Back in the sexist days of yore, men had a saying: “Women –
Can’t live with ‘em, can’t live without ‘em.” That’s sort of the way I feel about
guidance, especially earnings guidance. Personally, I don’t like it, but I
recognize there are times when it’s necessary. It seems to me that if you give
guidance, and you hit your projected numbers, then you get no credit for it. On
the other hand, if you miss the numbers you guided to, investors really penalizes
you because they expect that you have better insight into the business than
they do. And if you beat guidance, then you were sandbagging the numbers and
analysts raise their future estimates so high that you are sure to miss in the
near future.
Yet lots of companies give guidance, so they must feel they
need to. According to a 2010 NIRI survey on guidance practices, of the 269 responding
companies, 90% provide some form of guidance, 58% provide guidance on
earnings/EPS and 62% on revenue or sales. Baruch Lev, in his book “Winning
Investors Over” uses data from First Call and comes up with around 800
companies that provided quarterly guidance and 1,400 that provided annual
guidance in 2007. Companies must feel compelled to issue guidance because no sane
businessman is going to want to make a public forecast unless he is forced to
do so.
So I went looking for some data to see if guidance was a
good thing or not. Not surprisingly, the data is mixed. In his book Baruch Lev
cites a number of academic studies in support of giving guidance. First, there
is a study that shows that companies are more accurate at quarterly guidance
than analysts. (This, of course, is not evidence that company guidance is
necessarily very accurate, just that it’s more accurate than analysts’.) Second,
he cites studies that indicate that guidance enriches the information
environment in the capital markets. By this I think he means that the very act
of giving guidance is another piece of information, which helps improve
transparency. And academic studies show that transparency leads to higher stock
prices, lower stock volatility and reduced cost of capital.

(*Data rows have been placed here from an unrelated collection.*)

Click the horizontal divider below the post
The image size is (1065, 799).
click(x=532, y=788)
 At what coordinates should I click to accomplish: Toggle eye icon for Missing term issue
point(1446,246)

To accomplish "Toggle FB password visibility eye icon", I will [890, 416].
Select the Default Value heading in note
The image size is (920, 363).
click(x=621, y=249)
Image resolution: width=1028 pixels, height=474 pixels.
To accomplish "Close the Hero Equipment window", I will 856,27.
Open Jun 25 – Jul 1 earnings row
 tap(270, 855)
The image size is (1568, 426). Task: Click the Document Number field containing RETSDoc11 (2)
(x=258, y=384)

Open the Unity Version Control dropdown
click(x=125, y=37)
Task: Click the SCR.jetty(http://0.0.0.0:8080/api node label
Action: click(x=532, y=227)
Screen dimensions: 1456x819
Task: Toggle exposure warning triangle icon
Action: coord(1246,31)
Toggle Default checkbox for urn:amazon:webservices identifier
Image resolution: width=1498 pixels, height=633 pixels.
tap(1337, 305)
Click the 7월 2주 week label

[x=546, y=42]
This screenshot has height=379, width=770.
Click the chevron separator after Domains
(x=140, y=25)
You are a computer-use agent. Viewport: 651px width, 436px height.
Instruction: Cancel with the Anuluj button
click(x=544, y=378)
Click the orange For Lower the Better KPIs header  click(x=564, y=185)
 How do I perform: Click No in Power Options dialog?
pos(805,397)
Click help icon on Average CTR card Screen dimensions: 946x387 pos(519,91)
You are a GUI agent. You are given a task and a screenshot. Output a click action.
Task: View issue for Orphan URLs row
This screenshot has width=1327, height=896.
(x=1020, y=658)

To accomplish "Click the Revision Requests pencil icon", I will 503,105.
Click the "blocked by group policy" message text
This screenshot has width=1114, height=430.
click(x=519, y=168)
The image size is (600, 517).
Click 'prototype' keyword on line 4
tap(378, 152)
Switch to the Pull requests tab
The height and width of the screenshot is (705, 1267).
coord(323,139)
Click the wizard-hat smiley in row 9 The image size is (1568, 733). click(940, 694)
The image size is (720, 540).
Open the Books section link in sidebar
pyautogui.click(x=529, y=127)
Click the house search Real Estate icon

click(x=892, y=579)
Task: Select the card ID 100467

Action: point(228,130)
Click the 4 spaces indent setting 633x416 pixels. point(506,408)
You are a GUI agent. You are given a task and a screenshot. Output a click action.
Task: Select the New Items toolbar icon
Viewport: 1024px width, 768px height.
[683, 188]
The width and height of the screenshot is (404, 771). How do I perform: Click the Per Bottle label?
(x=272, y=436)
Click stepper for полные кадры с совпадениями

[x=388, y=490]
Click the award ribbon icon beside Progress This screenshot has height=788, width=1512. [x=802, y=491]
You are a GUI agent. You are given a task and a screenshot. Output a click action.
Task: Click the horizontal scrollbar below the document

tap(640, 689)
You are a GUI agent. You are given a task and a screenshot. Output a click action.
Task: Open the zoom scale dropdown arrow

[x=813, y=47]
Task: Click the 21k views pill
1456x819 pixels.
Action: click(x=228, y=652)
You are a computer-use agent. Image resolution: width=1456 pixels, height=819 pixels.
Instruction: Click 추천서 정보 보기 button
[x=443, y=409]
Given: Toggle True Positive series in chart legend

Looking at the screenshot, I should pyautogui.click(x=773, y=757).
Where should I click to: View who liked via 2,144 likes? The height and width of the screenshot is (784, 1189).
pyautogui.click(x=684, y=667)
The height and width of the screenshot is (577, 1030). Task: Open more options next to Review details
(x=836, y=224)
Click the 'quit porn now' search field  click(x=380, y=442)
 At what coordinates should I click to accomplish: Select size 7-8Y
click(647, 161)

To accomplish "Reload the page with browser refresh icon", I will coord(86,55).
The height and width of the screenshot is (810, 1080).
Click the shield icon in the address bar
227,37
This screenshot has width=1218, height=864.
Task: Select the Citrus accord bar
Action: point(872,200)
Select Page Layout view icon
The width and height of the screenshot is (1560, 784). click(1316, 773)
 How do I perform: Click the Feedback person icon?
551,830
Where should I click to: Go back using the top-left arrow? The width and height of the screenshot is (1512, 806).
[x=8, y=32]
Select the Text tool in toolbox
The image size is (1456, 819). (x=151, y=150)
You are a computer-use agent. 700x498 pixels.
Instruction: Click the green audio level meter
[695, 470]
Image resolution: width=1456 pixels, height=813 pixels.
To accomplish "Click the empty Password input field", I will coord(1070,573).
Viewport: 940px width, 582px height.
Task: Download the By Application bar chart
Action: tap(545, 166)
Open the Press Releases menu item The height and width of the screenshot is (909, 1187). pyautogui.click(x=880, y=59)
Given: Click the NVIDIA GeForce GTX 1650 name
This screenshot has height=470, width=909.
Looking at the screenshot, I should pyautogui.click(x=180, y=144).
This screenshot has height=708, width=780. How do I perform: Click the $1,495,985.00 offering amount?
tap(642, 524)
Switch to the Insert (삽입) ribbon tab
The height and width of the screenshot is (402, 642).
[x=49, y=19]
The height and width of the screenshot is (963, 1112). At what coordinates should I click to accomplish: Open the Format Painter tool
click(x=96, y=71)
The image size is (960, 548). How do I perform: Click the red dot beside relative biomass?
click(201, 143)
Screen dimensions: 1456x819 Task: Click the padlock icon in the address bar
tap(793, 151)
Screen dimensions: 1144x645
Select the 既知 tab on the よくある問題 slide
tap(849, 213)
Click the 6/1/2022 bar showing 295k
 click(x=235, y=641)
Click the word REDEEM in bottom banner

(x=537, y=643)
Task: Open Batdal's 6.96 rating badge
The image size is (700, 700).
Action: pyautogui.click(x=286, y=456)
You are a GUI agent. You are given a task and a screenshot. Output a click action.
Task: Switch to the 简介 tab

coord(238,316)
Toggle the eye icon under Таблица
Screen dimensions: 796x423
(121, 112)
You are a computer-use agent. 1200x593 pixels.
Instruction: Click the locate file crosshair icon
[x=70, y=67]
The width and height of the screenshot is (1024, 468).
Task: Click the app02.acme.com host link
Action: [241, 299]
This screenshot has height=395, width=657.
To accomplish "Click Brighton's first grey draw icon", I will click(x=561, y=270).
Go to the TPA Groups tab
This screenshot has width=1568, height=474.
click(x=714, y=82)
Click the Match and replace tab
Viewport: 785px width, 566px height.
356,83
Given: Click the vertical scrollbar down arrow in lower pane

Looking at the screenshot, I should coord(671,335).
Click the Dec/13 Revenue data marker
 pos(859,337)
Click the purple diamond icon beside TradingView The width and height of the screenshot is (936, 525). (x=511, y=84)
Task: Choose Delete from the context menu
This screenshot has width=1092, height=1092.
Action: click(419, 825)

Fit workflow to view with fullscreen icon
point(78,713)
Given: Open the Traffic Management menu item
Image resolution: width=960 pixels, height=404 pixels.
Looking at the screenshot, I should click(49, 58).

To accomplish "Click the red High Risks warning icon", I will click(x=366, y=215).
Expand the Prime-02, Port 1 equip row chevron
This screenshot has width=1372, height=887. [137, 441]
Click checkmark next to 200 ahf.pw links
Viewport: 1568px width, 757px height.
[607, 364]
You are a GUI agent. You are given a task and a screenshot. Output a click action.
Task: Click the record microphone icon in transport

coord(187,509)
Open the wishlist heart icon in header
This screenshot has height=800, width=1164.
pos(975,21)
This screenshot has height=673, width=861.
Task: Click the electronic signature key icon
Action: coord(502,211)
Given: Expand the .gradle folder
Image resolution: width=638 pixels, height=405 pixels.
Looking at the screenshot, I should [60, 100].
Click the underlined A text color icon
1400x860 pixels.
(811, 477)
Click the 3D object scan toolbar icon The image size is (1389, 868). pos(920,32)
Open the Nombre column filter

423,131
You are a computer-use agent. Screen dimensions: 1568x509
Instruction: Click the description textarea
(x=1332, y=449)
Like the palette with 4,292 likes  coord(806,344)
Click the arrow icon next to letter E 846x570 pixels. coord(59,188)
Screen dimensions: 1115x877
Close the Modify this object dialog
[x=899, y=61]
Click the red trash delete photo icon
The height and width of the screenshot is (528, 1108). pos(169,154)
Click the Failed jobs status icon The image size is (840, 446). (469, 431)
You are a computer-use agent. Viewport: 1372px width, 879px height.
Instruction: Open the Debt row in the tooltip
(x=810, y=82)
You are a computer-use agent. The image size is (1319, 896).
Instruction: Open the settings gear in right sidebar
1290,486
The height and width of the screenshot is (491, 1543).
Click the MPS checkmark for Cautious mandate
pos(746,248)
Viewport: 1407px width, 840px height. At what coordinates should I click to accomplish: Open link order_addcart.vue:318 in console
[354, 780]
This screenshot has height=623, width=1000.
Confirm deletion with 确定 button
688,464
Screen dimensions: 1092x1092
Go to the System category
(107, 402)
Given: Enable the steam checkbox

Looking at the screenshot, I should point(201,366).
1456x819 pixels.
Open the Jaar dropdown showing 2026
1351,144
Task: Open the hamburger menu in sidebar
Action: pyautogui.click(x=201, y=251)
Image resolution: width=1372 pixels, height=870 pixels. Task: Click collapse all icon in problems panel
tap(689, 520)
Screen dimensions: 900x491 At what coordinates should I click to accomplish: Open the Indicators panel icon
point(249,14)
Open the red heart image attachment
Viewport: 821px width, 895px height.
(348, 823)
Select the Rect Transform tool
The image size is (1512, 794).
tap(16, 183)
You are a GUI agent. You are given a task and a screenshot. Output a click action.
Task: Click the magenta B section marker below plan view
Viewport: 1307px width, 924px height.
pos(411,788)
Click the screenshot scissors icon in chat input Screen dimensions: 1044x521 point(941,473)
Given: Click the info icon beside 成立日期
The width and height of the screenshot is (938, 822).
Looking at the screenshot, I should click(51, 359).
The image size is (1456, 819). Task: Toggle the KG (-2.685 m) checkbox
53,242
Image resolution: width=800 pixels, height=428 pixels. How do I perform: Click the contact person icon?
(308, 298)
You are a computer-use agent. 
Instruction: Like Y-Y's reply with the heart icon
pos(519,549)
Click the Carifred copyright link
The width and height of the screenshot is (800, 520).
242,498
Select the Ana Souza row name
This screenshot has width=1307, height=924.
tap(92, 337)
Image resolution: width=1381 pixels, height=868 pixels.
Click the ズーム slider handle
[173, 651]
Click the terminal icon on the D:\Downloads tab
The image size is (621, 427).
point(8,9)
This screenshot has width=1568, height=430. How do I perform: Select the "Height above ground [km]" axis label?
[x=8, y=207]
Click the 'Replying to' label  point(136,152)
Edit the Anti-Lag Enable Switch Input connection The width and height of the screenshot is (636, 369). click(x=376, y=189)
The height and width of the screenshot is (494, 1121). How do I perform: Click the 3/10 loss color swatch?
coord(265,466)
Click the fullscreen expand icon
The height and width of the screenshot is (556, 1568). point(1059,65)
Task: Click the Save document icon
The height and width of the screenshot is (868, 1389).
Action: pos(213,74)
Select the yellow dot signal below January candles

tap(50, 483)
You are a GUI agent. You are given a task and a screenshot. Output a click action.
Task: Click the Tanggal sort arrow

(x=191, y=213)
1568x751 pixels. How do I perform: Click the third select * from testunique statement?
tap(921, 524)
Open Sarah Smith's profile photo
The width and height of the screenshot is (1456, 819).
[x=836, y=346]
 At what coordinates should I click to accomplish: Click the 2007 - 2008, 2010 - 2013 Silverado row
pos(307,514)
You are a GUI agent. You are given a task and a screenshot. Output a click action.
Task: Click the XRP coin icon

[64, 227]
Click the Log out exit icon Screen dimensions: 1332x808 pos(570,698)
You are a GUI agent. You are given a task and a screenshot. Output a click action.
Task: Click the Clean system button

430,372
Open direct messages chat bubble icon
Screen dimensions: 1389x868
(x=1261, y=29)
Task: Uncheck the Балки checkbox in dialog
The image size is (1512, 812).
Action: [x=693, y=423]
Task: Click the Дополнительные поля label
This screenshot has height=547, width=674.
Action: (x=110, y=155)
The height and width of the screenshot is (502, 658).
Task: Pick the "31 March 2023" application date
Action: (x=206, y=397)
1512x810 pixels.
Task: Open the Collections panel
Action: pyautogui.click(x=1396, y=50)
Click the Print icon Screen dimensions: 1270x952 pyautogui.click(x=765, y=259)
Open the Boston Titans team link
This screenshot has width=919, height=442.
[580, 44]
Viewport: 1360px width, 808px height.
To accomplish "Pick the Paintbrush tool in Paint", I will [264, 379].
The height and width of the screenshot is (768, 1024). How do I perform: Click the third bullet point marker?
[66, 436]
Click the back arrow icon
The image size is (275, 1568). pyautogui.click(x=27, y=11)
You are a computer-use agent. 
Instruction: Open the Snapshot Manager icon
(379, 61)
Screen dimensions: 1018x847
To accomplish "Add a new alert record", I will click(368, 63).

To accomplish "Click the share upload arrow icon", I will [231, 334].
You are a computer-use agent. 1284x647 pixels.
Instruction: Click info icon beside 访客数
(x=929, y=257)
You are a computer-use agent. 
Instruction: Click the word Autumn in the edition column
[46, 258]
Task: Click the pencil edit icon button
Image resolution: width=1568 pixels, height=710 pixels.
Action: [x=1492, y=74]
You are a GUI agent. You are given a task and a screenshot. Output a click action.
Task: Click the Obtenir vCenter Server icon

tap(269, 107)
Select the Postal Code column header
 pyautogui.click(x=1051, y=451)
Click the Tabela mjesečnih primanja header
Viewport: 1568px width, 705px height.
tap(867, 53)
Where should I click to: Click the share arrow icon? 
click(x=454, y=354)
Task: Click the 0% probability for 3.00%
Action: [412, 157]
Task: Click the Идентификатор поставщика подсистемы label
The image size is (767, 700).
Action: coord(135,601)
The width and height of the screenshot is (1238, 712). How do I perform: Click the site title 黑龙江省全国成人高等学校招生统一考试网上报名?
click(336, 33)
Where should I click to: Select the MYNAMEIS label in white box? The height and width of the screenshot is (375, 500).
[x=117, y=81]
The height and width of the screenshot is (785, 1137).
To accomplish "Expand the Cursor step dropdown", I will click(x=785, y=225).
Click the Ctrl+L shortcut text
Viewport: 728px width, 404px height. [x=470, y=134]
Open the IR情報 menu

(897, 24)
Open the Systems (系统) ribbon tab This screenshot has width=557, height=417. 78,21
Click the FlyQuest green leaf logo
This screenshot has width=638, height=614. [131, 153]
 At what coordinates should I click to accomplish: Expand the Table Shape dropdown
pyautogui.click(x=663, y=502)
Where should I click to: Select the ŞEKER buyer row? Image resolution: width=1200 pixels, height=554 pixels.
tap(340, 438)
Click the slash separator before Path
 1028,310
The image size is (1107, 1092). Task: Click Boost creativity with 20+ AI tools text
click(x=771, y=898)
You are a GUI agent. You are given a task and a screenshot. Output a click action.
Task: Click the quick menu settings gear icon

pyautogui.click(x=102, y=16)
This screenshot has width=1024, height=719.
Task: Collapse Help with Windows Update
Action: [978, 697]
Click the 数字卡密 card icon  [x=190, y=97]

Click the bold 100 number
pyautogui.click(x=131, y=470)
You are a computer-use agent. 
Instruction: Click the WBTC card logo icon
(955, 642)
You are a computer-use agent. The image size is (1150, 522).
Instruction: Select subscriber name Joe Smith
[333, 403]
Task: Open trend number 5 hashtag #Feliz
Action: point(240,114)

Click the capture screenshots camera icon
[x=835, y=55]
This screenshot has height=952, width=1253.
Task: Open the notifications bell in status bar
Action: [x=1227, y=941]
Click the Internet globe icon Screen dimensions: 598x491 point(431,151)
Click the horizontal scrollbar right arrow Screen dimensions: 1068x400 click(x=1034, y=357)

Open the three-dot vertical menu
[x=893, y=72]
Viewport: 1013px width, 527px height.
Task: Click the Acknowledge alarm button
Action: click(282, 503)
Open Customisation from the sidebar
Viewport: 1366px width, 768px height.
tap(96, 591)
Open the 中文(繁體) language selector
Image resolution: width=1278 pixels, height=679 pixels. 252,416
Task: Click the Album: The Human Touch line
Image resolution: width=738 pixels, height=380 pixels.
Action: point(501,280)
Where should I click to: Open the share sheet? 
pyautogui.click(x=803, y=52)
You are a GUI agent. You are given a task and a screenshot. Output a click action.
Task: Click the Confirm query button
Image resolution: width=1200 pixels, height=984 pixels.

On the other hand, the consulting firm McKinsey, in a study
published in the Spring of 2006, concludes “Our analysis of the perceived
benefits of issuing frequent earnings guidance found no evidence that it
affects valuation multiples, improves shareholder returns, or reduces share
price volatility. The only significant effect we observed is an increase in
trading volumes when companies start issuing guidance…”
So there you have it: dueling experts that lead you to
exactly opposite conclusions. Given that it is not totally clear that guidance
is for every company, I thought I would try to lay out some of the thinking
that might lead a company to make an informed decision regarding guidance. My
next post will take the opposite side, citing the reasons not to issue guidance
and discuss some of the alternatives that I think are better.
You should engage in guidance if:
1. You
are a small cap company and have low sell side analyst coverage. One of the big
issues for small cap stocks is getting on the radar screen of analysts and
getting coverage. Anything a company can do to improve their chance of
coverage, including issuing guidance, should come into play in order to gain
the increased trading volumes, liquidity and visibility that come with
increased sell side coverage.
2. You
are in a predictable business with good insight into near term revenues and
profits. Companies with recurring revenue streams or large backlogs of orders
to be fulfilled in the near future are an example here. Businesses with wide
swings in revenues dependent upon one-time orders are not good candidates.
3. You
don’t want to give continuous updates on your business in between quarters. The
more transparent you can be on a continuing basis, the less you need to help
the street by giving guidance. (More on this next week.)
4. Management
has the intestinal fortitude to run the business to plan and not manage the
earning to hit guidance. Accounting is full of subjective judgments and timing
issues. It is possible to move revenues into the current quarter or fiddle with
loss reserves to make earnings look better in the quarter so you hit your
guidance. This is almost never a good thing, but the pressure to “hit the
numbers” can be overwhelming at times. Don’t issue guidance if it is going to
warp the way you run your business.
5. You
figure that the market is going to make a forecast anyway, so why not take
control of the process.
I suspect there are many companies
that give guidance that do not fit any of the above reasons, but instead do it
because all of their peer companies give guidance. This is probably the worst
reason to do it, and for support, I cite motherly wisdom about all your friends
jumping off a cliff.
1 comment:
I think the bigger issue is the question of earnings warnings; a custom, the Bard would say, more honored in the breach. Especially when a company blows through "guidance" and reports a material upside. Where is the liability? Where is the "duty to update" that NIRI used to flaunt? What is the point of issuing guidance if there is no accountability?